I was pleasantly reminded of a few lines from Kendrick Lamar’s recent album Mr Morale and the Big Steppers by Vuong’s book, which also makes reference to Lil Peep’s music (not that the two are overly connected, I just found it interesting) when Lamar mentions past life regressions a few times and mentions how trauma can spread between people, between generations. As his album builds to its finale, it shifts away from his saying that ‘past life regressions keep me in question — where did I come from?’ to the more brutal ‘past life regressions to know my conditions / are based off experience’ when discussing the trauma he carries as a black man. In the same lines, he discusses Oprah, R. Kelly, Tyler Perry and all of their encounters with violence either as perpetrator or as victim.
Fascinatingly, Lamar’s album also climaxes with a longer song partially directed towards his mother just as Vuong does with Mother I Sober. This song also discusses some of Vuong’s themes such as some alluded to sexual abuse and the death of loved ones, but culminates in an equal hope as Lamar’s monotone, spoken delivery makes way for triumphant screaming, shouting
So I set free myself from all the guilt that I thought I made So I set free my mother all the hurt that she titled shame So I set free my cousin, chaotic for my mother’s pain I hope Hykeem made you proud, ’cause you ain’t die in vain, So I set free the power of Whitney, may she heal us all, So I set free our children, may good karma keep them with God, So I set free all hearts filled with hatred, Keep our bodies sacred, As I set free all you abusers — this is transformation.
Both Vuong and Lamar have hurt on levels of extreme pain. You can tell this from their words quite clearly. Vuong casually mentions ‘another country burning on TV’ in Snow Theory and even opens Time is a Mother with a quote from Cesar Vallejo which says ‘Forgive me, Lord: I’ve died so little!’. Vuong discusses the isolation he can feel and some of the brutality of his romantic encounters, he mentions addiction issues (in Dear Sara, he says ‘I’m / trying to stay clean but / my hands are monsters.’) and more through Time is a Mother, but it is the hints of hope scattered throughout which suggest an overcoming of pain and a move towards trying to continue despite it all.

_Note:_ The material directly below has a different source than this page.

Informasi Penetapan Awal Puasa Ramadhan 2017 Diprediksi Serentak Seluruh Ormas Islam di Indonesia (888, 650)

So, overall, Time is a Mother got to me in ways I wouldn’t have expected. It is a great balance of grief and of hope, which allows the pain to be felt in a truer way than if the book was brutally sad and nihilistic (‘I am starting to root for him, on his way to dust’) from start to finish. Vuong’s control over language is a joy to experience, with his intelligent wordplay and shifting of typical sayings (Not Even again — ‘I made it out by the skin of my griefs), but at times his vagueness and abstraction can be more frustrating than intriguing, and those moments forced me out of the tone being set. It’s a great book, a brief and emotional read, that I would certainly recommend. And from this point forward, I will be on the lookout for a copy of On Earth We’re Briefly Gorgeous, which I know is greatly beloved and sounds quite interesting again with that mix of historical pain and the present troubles.
I did also enjoy this review, and found it very interesting.
Thank you for reading, and thanks to Sadie Seroxcat for the efforts that have been put in not only to the CA book club, but also to CounterArts in general.